I really dislike the "nmemonic" section. If anyone else agrees, please delete it. McKay 14:55, 11 June 2006 (UTC)

I agree. The mnemonic section is laughable. I'm deleting it. Rjmorris 14:44, 18 June 2006 (UTC)

[edit] Relationship to Bezier curves?

The article currently states: The formula for Bézier curves was inspired by the binomial distribution.

Would someone care to source that statement? It seems rather dubious to me, but if it's true it's worthy of a proper explanation and not the vague description of being "inspired by". Certainly the Bernstein polynomials, which constitute the basis functions for Béziers, contain a Binomial coefficient. But binomial coefficients exist all over the place. It doesn't necessarily imply that they have much at all to do with the Binomial distribution.

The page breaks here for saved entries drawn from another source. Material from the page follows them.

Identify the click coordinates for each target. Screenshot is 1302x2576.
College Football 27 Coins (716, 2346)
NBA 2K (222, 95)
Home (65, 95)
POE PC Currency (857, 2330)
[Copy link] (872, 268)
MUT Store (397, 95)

From reading about Bézier curves I've always had the impression that the decision to use Bersteins as their parametrization wasn't 'inspired' by anything, but merely chosen from a group of candidates on the merit of their desireable properties. (Being such properties as the fact that curve is guaranteed to be contained within the convex hull of the control points, that reversing the control points does not change the curve, that the tangents at the endpoints consist of the line between the endpoint and the neighboring control point, etc). --130.237.179.166 14:48, 3 September 2006 (UTC)

I'm deleting this since no justification has been offered. Zillions of things are "inspired" by the binomial distribution anyway and I don't see why this one is important enough to single out even if it is true. McKay 04:31, 28 October 2006 (UTC)

[edit] Better Example

I feel like there could be a better example than picking 500 people out of a population "with replacement" and seeing how many were green-eyed. Perhaps a more sensical and applicable example could be: out of 50 web servers, each of which has a 1% chance of failing by the end of the day, how many failed servers do you have at the end of the day?

—The preceding unsigned comment was added by 18.216.0.100 (talk • contribs) .

I agree. The current example suffers from the need to do sampling with replacement, which will seem unnatural to people unaccustomed to sampling theory. --McKay 05:52, 29 November 2006 (UTC)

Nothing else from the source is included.